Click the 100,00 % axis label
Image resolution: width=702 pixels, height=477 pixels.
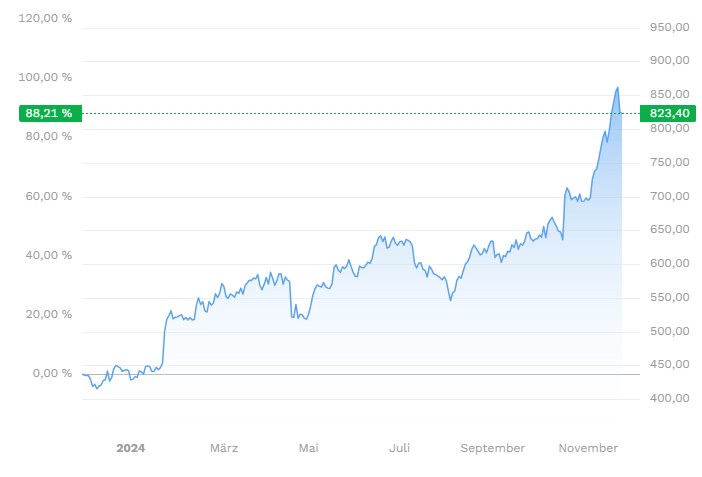45,77

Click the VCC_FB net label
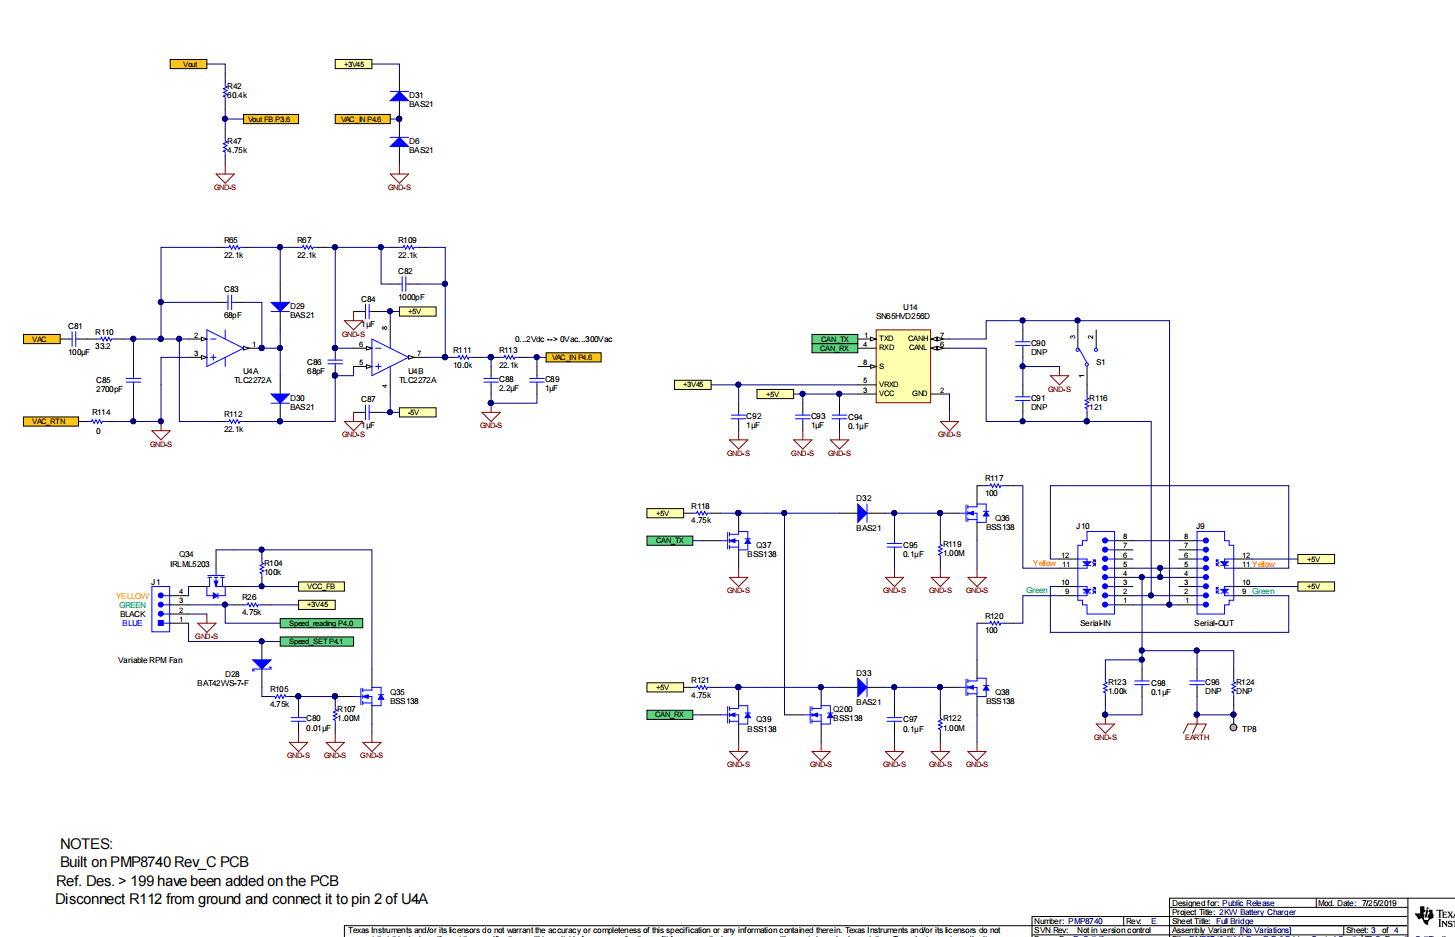pos(321,587)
⁂
* Goal of the exercise
Transcribe the entries above verbatim, omitting their pictures.

* Output for this exercise
Click the 100,00 % axis label
Image resolution: width=702 pixels, height=477 pixels.
45,77

Click the VCC_FB net label
pos(321,587)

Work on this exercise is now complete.